(Stored items)

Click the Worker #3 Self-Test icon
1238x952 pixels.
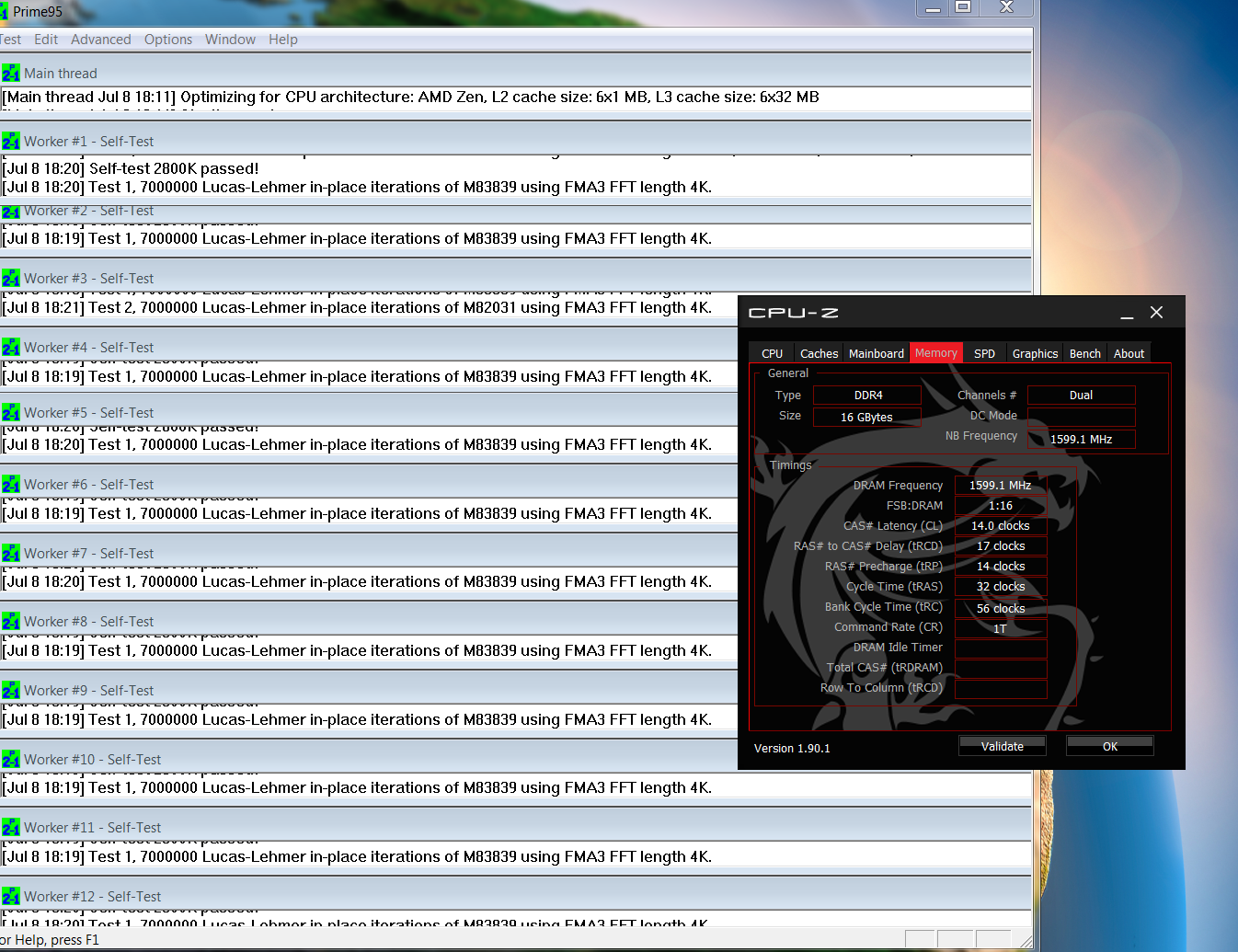pyautogui.click(x=10, y=279)
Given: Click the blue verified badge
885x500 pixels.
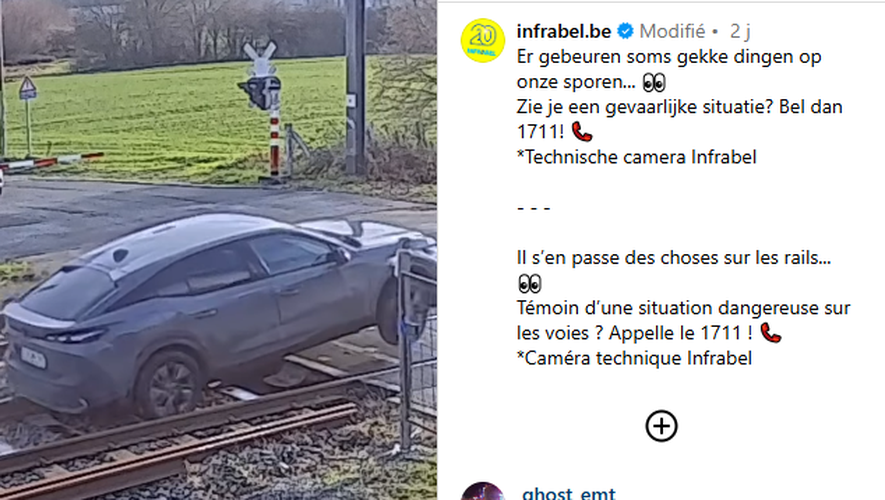Looking at the screenshot, I should [x=625, y=31].
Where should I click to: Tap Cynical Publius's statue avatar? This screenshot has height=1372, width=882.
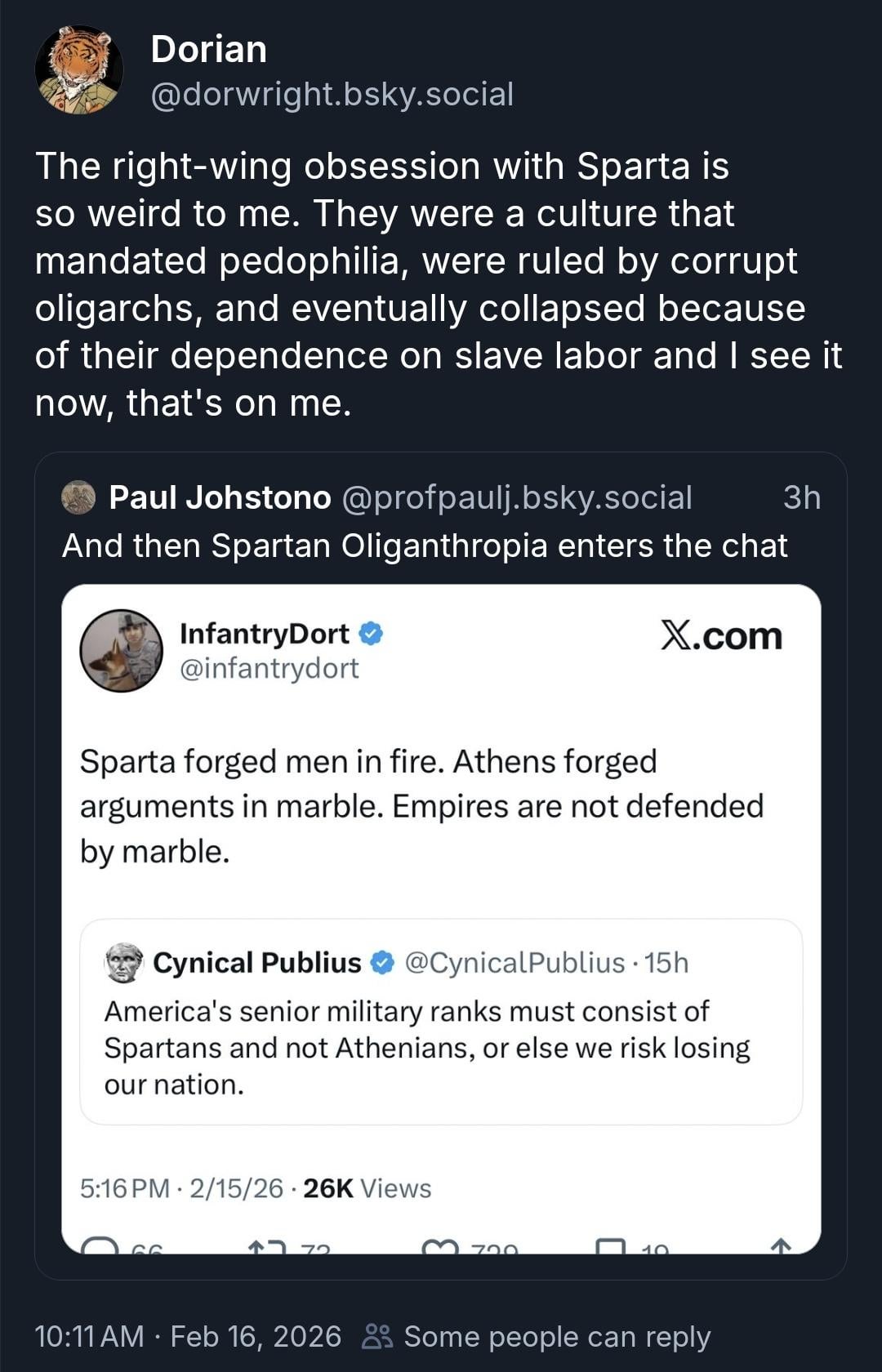coord(124,963)
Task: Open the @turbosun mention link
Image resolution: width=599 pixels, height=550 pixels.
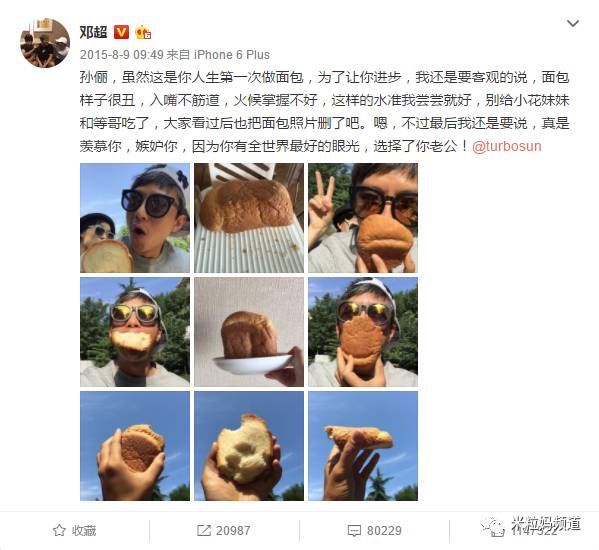Action: pos(507,146)
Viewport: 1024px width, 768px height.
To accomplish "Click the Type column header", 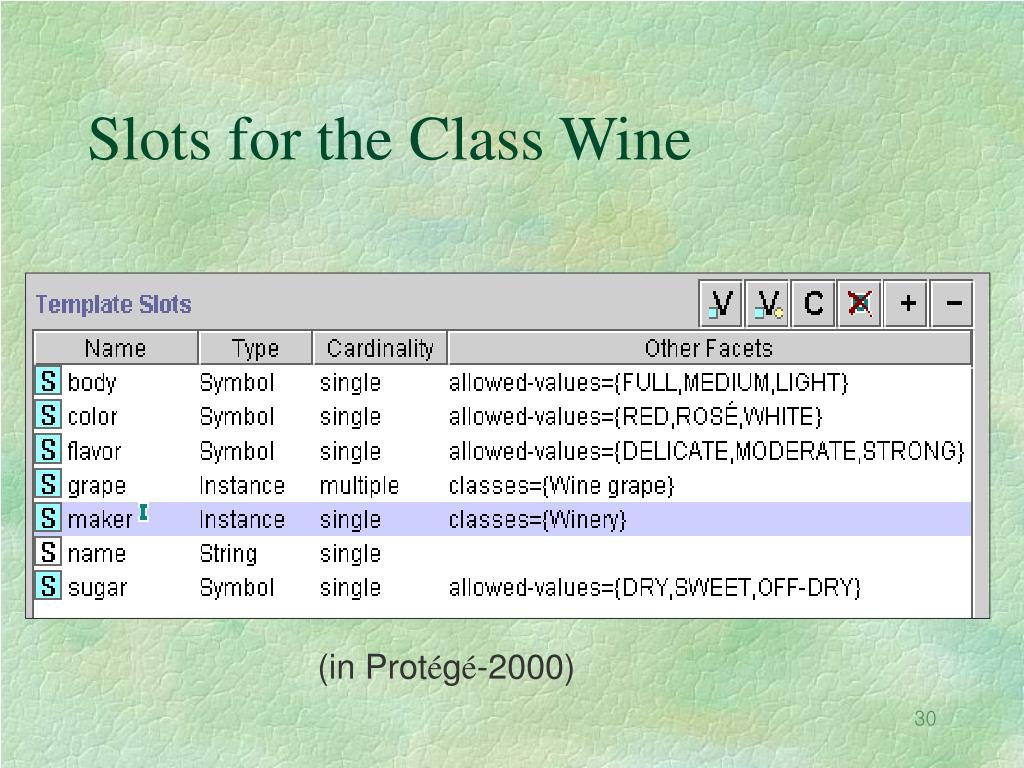I will 255,348.
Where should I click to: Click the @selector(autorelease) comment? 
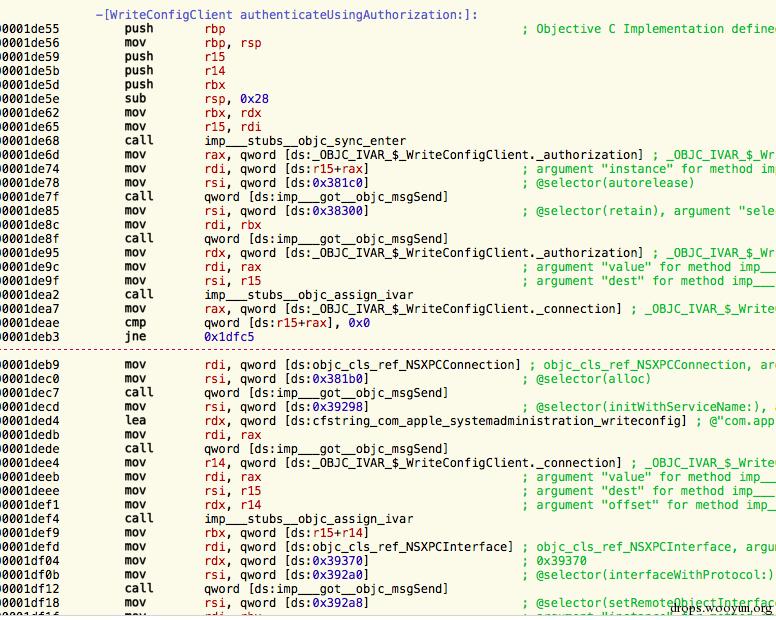(x=615, y=183)
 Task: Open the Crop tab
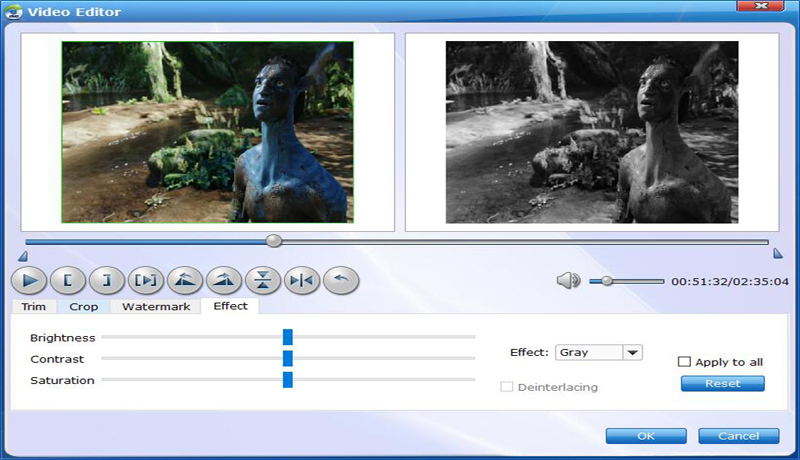click(84, 307)
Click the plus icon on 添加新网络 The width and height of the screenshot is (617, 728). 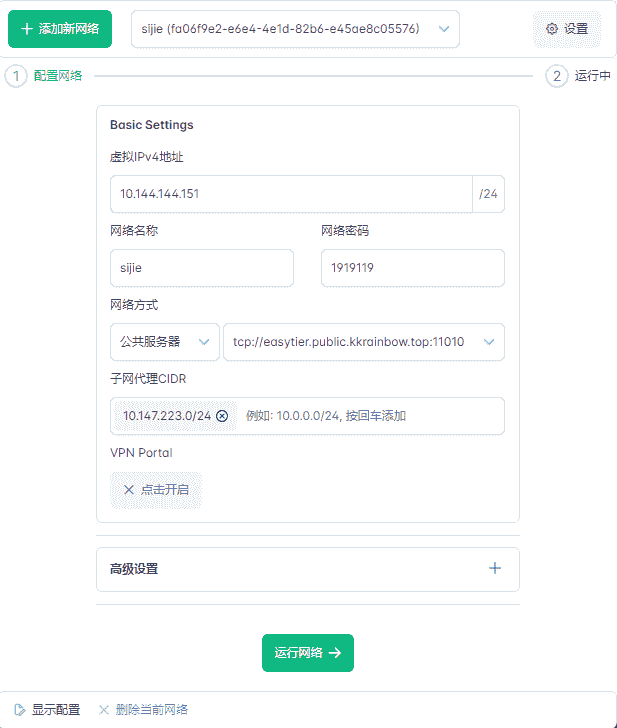click(27, 29)
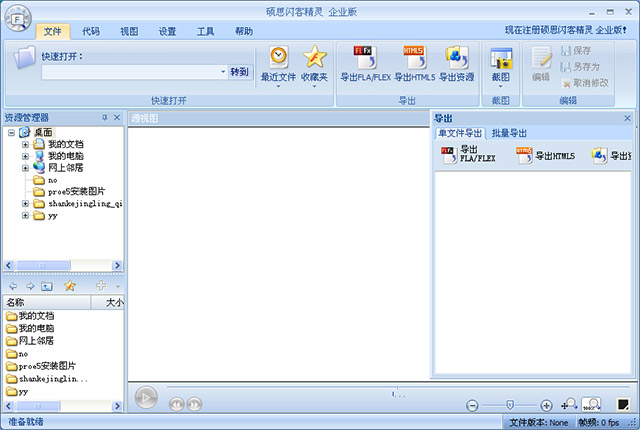
Task: Open the 代码 ribbon tab
Action: tap(91, 31)
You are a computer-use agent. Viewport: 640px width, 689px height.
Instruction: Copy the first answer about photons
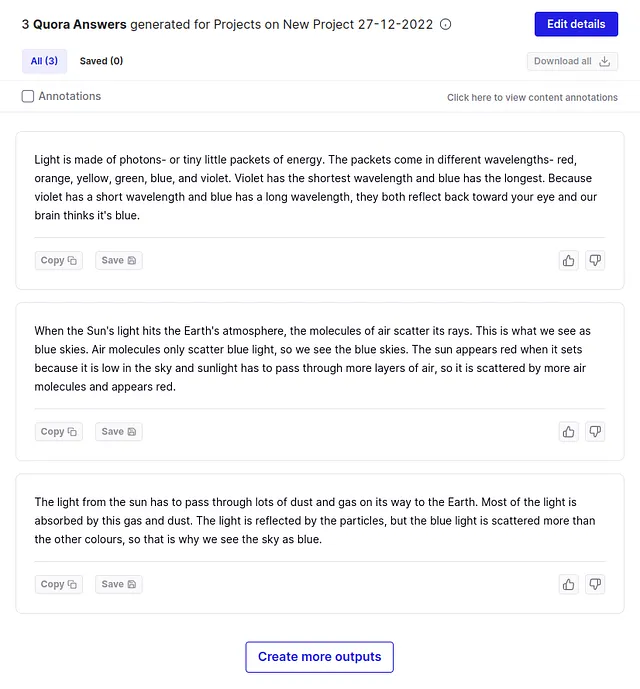click(58, 261)
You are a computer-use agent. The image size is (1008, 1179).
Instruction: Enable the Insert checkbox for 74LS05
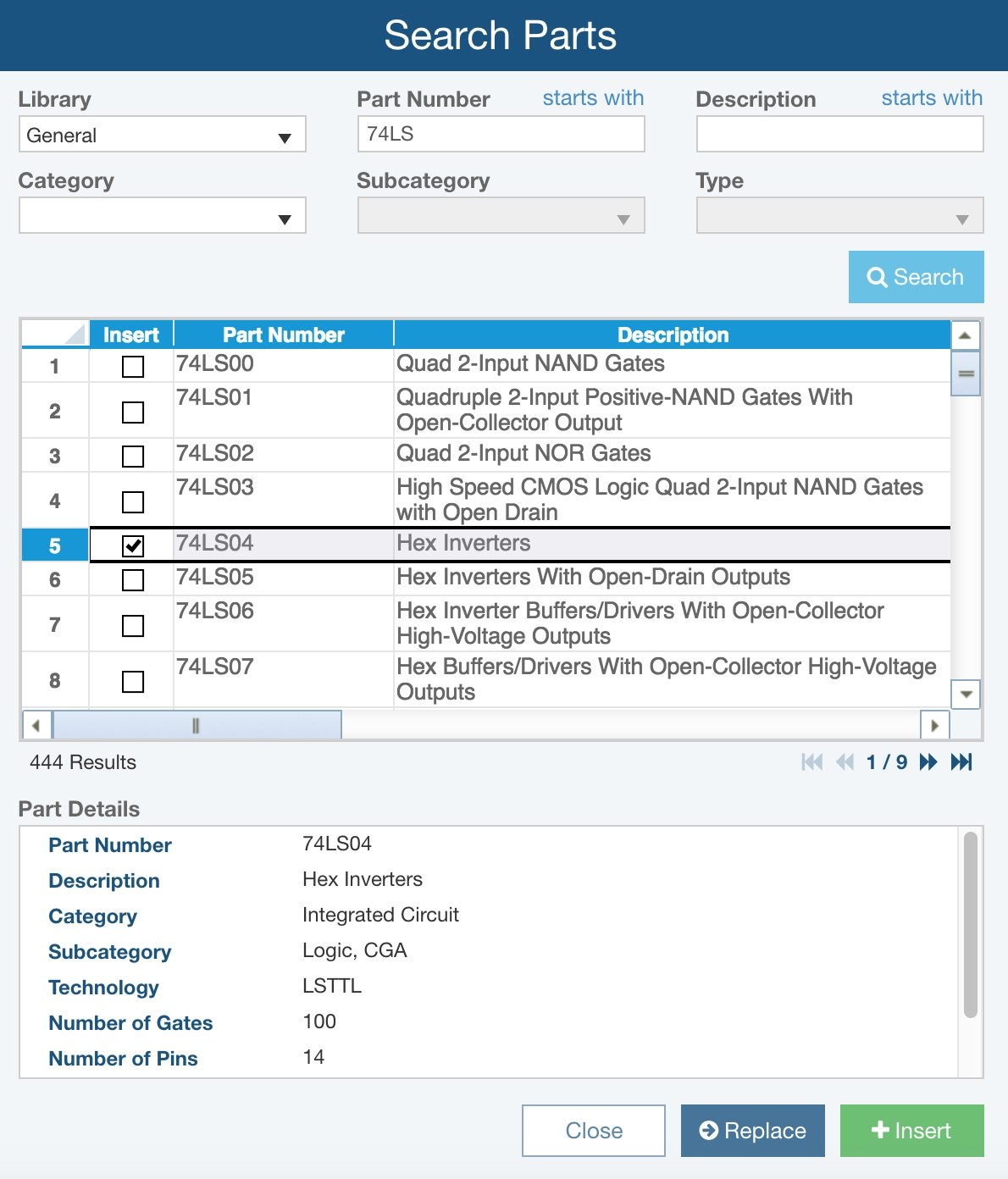point(131,578)
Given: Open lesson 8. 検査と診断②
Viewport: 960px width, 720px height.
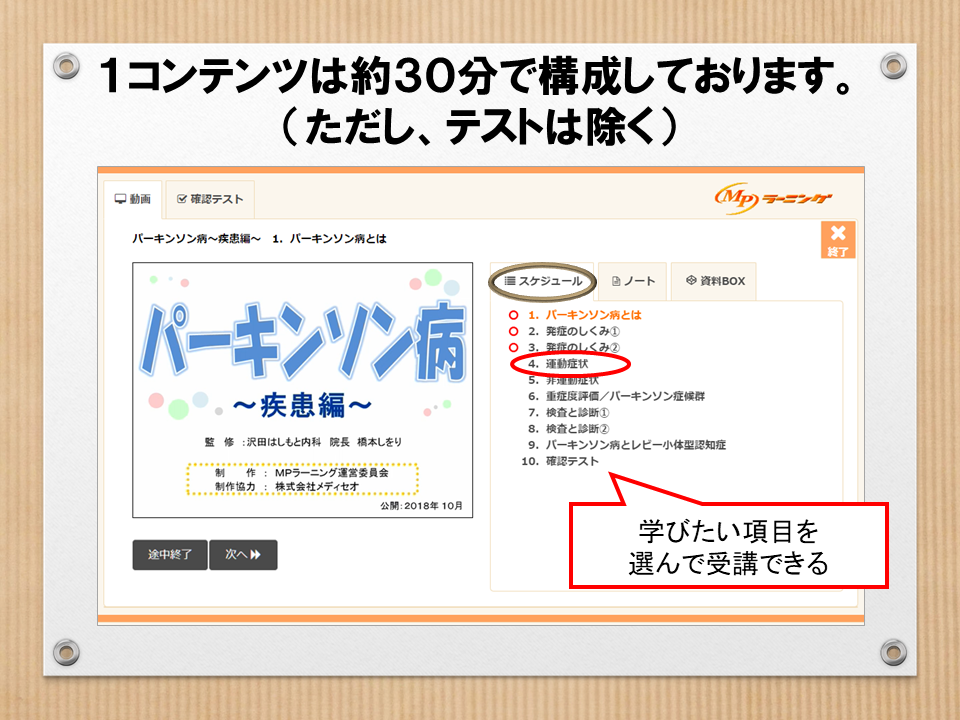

* _Work item_
For this exercise, gather every line of the data that contains the word "agent".

* _Solution to this exercise_
You are a computer-use agent. Viewport: 640px width, 689px height.
You are a computer-use agent. The image size is (1008, 1179).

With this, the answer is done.